Page extract Start Marker
(Perhaps) Beyond Human Translation: Harnessing Multi-Agent Collaboration for Translating Ultra-Long Literary Texts

Published:

Minghao Wu, Jiahao Xu, Yulin Yuan, Gholamreza Haffari, Longyue Wang, Weihua Luo, and Kaifu Zhang. (Perhaps) Beyond Human Translation: Harnessing Multi-Agent Collaboration for Translating Ultra-Long Literary Texts. TACL 2025

@inproceedings{wu-etal-2024-perhaps,
  author       = {Minghao Wu, Jiahao Xu, Yulin Yuan, Gholamreza Haffari, Longyue Wang, Weihua Luo, Kaifu Zhang},
  title        = {(Perhaps) Beyond Human Translation: Harnessing Multi-Agent Collaboration for Translating Ultra-Long Literary Texts},
  journal      = {CoRR},
  volume       = {abs/2405.11804},
  year         = {2024},
  url          = {https://arxiv.org/abs/2405.11804},
  eprinttype   = {arXiv},
  eprint       = {2405.11804}
}

Abstract

Literary translation remains one of the most challenging frontiers in machine translation due to the complexity of capturing figurative language, cultural nuances, and unique stylistic elements. In this work, we introduce TransAgents, a novel multi-agent framework that simulates the roles and collaborative practices of a human translation company, including a CEO, Senior Editor, Junior Editor, Translator, Localization Specialist, and Proofreader. The translation process is divided into two stages: a preparation stage where the team is assembled and comprehensive translation guidelines are drafted, and an execution stage that involves sequential translation, localization, proofreading, and a final quality check. Furthermore, we propose two innovative evaluation strategies: Monolingual Human Preference (MHP), which evaluates translations based solely on target language quality and cultural appropriateness, and Bilingual LLM Preference (BLP), which leverages large language models like GPT-4} for direct text comparison. Although TransAgents achieves lower d-BLEU scores, due to the limited diversity of references, its translations are significantly better than those of other baselines and are preferred by both human evaluators and LLMs over traditional human references and GPT-4} translations. Our findings highlight the potential of multi-agent collaboration in enhancing translation quality, particularly for longer texts.
Page extract End Marker
Given entries Start Marker
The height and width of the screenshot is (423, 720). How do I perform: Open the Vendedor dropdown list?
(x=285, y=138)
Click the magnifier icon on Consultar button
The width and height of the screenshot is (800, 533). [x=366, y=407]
Given entries End Marker
Given entries Start Marker
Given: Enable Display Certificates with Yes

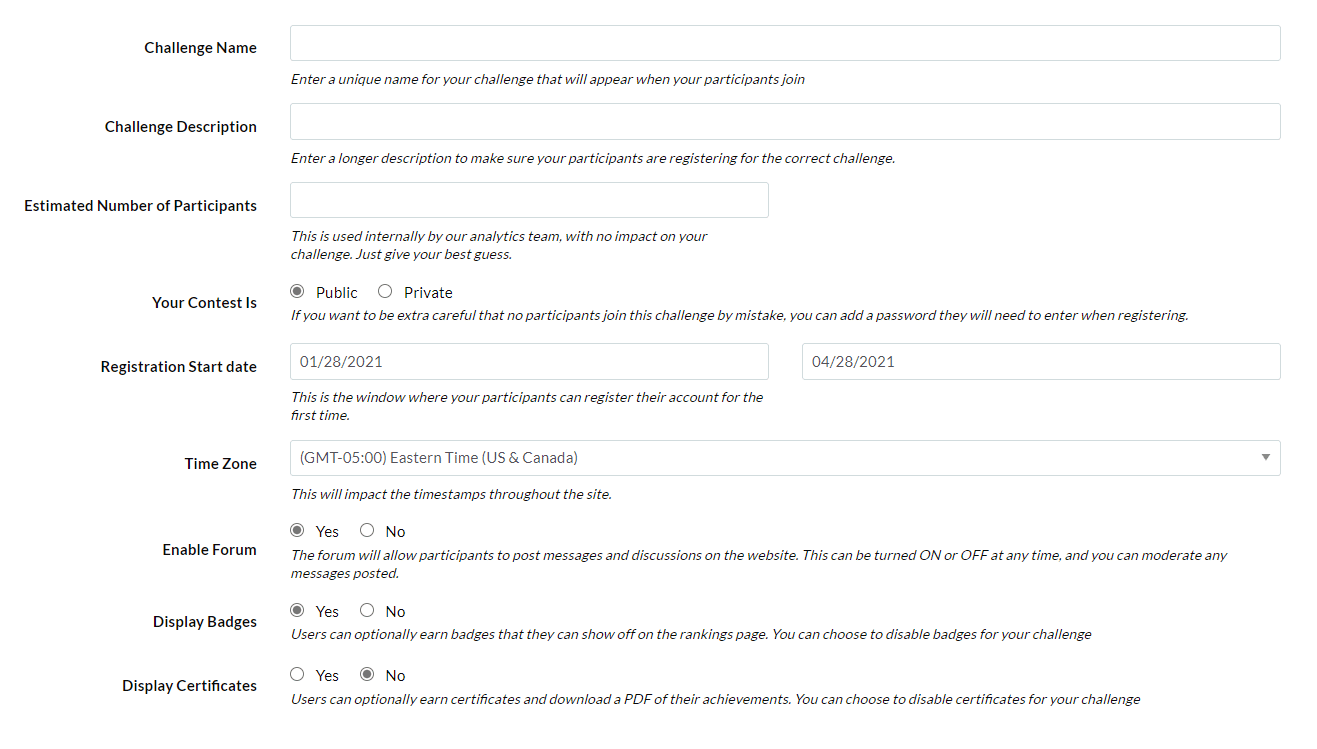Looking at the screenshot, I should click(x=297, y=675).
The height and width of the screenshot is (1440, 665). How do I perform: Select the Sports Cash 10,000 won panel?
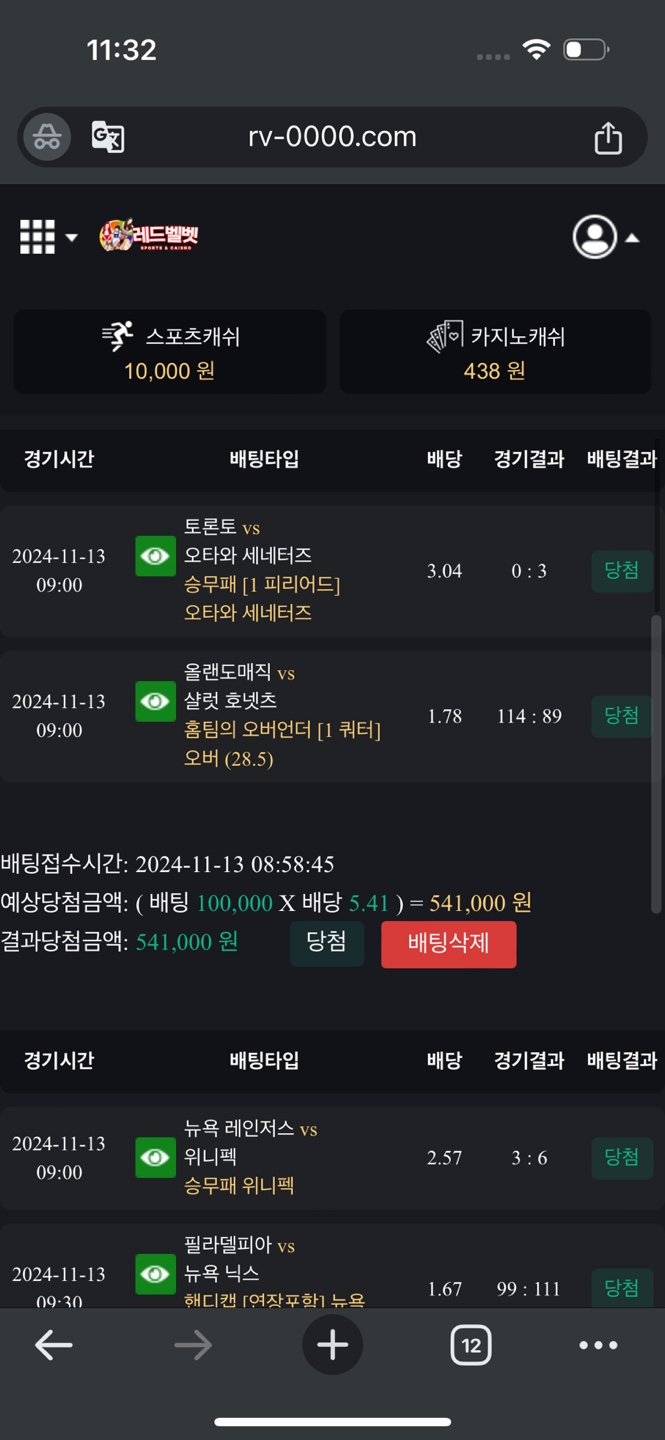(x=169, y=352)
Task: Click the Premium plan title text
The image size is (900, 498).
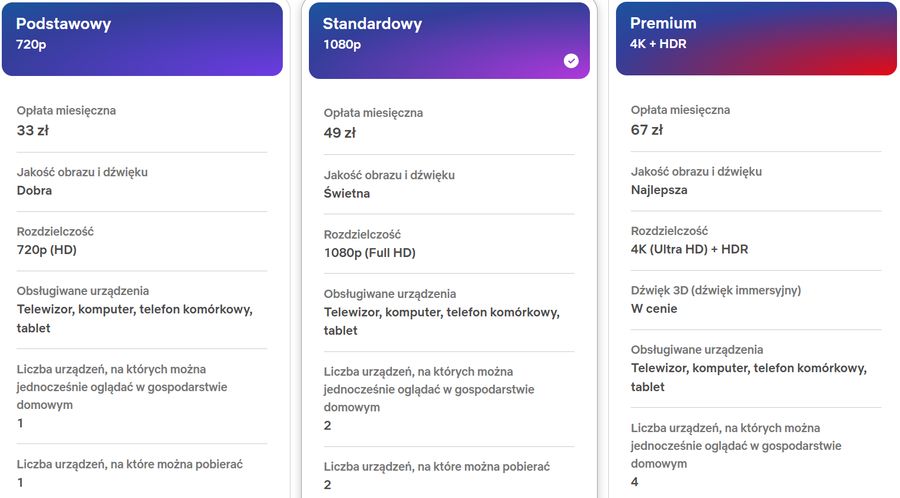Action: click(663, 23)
Given entries End Marker
List every role in the simulated translation company described in the TransAgents abstract. The rows are not used here.

## Written response
CEO, Senior Editor, Junior Editor, Translator, Localization Specialist, Proofreader